Crowley is a leading expert on HIV and disability policy. From 2009 to 2011, he served as the director of the White House Office of National AIDS Policy and senior advisor on disability policy. As President Obama’s chief HIV/AIDS advisor, Crowley led the development of the first comprehensive National HIV/AIDS Strategy for the United States. Crowley also represented the Domestic Policy Council on the White House Health Team prior to enactment and during the early implementation of the Affordable Care Act.
From 2000 to 2009, Crowley was a senior research scholar at Georgetown University’s Health Policy Institute and senior scholar at the O’Neill Institute. Previously, he served in senior policy and management positions at the National Association of People with AIDS from 1994 to 2000.
Crowley received his Master of Public Health from the Johns Hopkins University School of Hygiene and Public Health, and his bachelor’s degree in chemistry from Kalamazoo College. He is an alumnus of the United States Peace Corps, where he served as a volunteer/high school science teacher in Eswatini (formerly known as Swaziland).

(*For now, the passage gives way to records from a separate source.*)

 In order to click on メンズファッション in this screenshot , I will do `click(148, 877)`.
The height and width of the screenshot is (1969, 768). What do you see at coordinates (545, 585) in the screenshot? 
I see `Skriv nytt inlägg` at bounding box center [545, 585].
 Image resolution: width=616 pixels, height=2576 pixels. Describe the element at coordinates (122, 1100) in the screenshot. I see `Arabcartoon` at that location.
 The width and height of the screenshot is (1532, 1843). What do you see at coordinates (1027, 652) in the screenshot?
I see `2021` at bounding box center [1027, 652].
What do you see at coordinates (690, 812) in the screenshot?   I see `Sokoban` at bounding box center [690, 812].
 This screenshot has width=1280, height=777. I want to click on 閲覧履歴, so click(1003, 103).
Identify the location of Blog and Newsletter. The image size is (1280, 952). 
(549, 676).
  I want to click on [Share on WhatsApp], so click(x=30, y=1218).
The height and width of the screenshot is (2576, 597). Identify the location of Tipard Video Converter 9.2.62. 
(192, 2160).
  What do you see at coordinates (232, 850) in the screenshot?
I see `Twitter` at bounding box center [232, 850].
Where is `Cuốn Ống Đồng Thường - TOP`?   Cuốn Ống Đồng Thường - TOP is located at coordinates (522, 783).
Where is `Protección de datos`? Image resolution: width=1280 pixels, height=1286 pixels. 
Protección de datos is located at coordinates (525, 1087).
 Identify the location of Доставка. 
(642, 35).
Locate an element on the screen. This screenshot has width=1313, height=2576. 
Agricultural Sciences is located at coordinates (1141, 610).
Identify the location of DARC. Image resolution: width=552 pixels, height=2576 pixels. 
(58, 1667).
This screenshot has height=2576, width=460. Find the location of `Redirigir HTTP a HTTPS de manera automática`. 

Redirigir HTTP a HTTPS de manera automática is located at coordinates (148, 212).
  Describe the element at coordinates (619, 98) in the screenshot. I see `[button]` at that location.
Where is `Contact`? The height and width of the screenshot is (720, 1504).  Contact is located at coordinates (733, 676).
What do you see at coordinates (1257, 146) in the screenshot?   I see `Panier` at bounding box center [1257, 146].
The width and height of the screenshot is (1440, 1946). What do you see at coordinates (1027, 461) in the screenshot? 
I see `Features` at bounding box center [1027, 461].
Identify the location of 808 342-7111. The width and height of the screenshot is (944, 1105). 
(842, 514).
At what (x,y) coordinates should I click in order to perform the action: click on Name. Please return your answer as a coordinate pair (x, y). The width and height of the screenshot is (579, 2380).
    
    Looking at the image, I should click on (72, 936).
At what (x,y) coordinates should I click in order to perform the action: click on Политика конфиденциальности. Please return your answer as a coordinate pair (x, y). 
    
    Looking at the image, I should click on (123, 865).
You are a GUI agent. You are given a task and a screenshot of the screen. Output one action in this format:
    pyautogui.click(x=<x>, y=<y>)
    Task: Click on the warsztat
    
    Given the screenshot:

Charles B. Holmes, MD, MPH
Charles B. Holmes, MD, MPH, is a professor of medicine at Georgetown University School of Medicine who leads multiple grants from the Gates Foundation in support of innovation within government-led health systems to create a more person-centered and impactful HIV response. He also is the faculty co-director and managing director of global health policy for the Center for Global Health Practice and Impact at Georgetown University.
Recently, Holmes served a four-year term as CEO of the Centre for Infectious Disease Research in Zambia (CIDRZ). This work resulted in measurable gains in the national responses to the HIV and tuberculosis epidemics in Zambia, innovative studies aimed at improving health system performance, and expanded training pathways for local and global trainees.
Holmes was previously chief medical officer and deputy U.S. global AIDS coordinator for the U.S. President’s Emergency Plan for AIDS Relief (PEPFAR), where he was also founding director of the Office of Research and Science. He has extensive diplomatic experience working with government finance and health officials and civil society in many countries, is a frequent advisor to the World Health Organization, the Bill and Melinda Gates Foundation and other organizations, and serves on the board of directors of CIDRZ.
Holmes received his medical degree from Wayne State University and a master’s degree in public health from the University of Michigan.
Seble Kassaye, MD, MS
Seble Kassaye, MD, MS, an associate professor of medicine at Georgetown University School of Medicine, serves as the principal investigator for the longstanding Women’s Interagency HIV Study (WIHS), that was recently combined with the men’s HIV cohort. The study focuses on understanding how HIV contributes to co-morbidities, metabolic, cardiovascular complications and long-term treatment outcomes, as well as the social, psychological and cognitive effects of HIV.
Kassaye’s work has spanned the spectrum of translational science, from research on HIV treatment access and service delivery models in sub-Saharan Africa prior to the scale up of HIV treatment through PEPFAR; to laboratory medicine including assay development, drug resistance testing, and point of care diagnostics; prevention of perinatal HIV transmission; the study of HIV in women; and in the molecular epidemiology of HIV in the mid-Atlantic U.S. Her U.S.-based research projects are driven by the questions that she identifies in the context of providing care to a highly indigent and socially vulnerable population. Her focus in global health has been on implementation research in low-resource settings primarily in the context of pregnancy.
Kassaye earned her MD from the University of Chicago Pritzker School of Medicine and her master’s degree in epidemiology from Stanford University. She is board-certified in internal medicine and infectious diseases.